Feeling sorry for actors in KFC commercials.
New followers, I am on Lexapro now and my tweets are hit or miss. Anyone will tell you. Your funeral.
Everyday you get to decide if you'll be using the hashtag that promotes social justice or the punny meaningless game show one.
Don't blame me. I voted for non-perpetual war.
IF YOU ARE A CAT OR DOG WITH CRISPY THINGS IN YOUR EYES LET ME GET THEM FOR YOU I LOVE YOU
Earth Day is planetist. I am a citizen of the universe.
Calm down, "Previously on Mad Men" voice guy.
A shaft of sunlight just showed me how much airborne cat hair I regularly inhale.
Tarzan should have had a beard. (Please, no wags carping "Its name was Jane." Thank you.)
Wait, unfunny tweets get NO stars? Since when? Twitter, you used to be cool.
Watching The Hobbit. Glad to see it's faithful to all of Tolkien's soaring, vertiginous establishing shots.
My mom invited me to LinkedIn! Happy Easter!
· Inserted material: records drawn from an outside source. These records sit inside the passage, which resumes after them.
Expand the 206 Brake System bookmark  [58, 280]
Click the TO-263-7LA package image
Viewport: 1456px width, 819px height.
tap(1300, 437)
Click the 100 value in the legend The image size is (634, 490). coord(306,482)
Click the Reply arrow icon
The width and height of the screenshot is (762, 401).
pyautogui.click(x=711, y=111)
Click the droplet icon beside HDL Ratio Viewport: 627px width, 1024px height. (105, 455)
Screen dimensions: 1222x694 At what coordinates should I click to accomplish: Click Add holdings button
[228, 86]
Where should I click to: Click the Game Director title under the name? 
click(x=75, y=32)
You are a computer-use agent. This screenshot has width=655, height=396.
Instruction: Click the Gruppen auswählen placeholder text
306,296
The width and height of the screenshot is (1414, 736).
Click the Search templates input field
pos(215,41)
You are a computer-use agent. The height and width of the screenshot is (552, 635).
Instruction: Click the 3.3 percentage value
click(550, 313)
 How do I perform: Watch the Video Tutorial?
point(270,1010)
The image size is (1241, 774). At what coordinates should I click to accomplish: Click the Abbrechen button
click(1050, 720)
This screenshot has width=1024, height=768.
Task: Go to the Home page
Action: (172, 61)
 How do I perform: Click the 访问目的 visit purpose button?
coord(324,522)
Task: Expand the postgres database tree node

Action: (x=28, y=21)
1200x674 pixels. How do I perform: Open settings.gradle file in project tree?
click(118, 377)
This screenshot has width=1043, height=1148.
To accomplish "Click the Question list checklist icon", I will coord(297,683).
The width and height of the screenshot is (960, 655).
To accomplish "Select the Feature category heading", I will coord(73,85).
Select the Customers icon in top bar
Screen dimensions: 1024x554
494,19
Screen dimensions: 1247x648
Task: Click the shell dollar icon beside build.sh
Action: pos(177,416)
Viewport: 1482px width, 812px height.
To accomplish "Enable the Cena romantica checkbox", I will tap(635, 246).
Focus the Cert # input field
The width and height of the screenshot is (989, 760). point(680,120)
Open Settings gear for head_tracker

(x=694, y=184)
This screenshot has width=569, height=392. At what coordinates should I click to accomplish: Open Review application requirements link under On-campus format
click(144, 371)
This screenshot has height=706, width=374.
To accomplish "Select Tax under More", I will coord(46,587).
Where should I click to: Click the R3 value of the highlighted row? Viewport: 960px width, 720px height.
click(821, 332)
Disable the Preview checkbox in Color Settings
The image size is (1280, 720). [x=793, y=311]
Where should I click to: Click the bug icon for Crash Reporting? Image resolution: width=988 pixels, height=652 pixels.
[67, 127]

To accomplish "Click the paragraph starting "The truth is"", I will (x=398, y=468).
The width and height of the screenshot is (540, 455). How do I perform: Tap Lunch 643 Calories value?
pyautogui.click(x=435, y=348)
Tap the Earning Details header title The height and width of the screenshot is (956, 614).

Do you set down your empty shopping basket with the handles leaning in so the next basket can't be stacked inside? See you in hell, creep.
Thought experiment: what possible game could I have which would steal away a DJ's girlfriend.
If someone likes me, I assume something must be wrong with them. If a lot of people like me, now we're getting somewhere.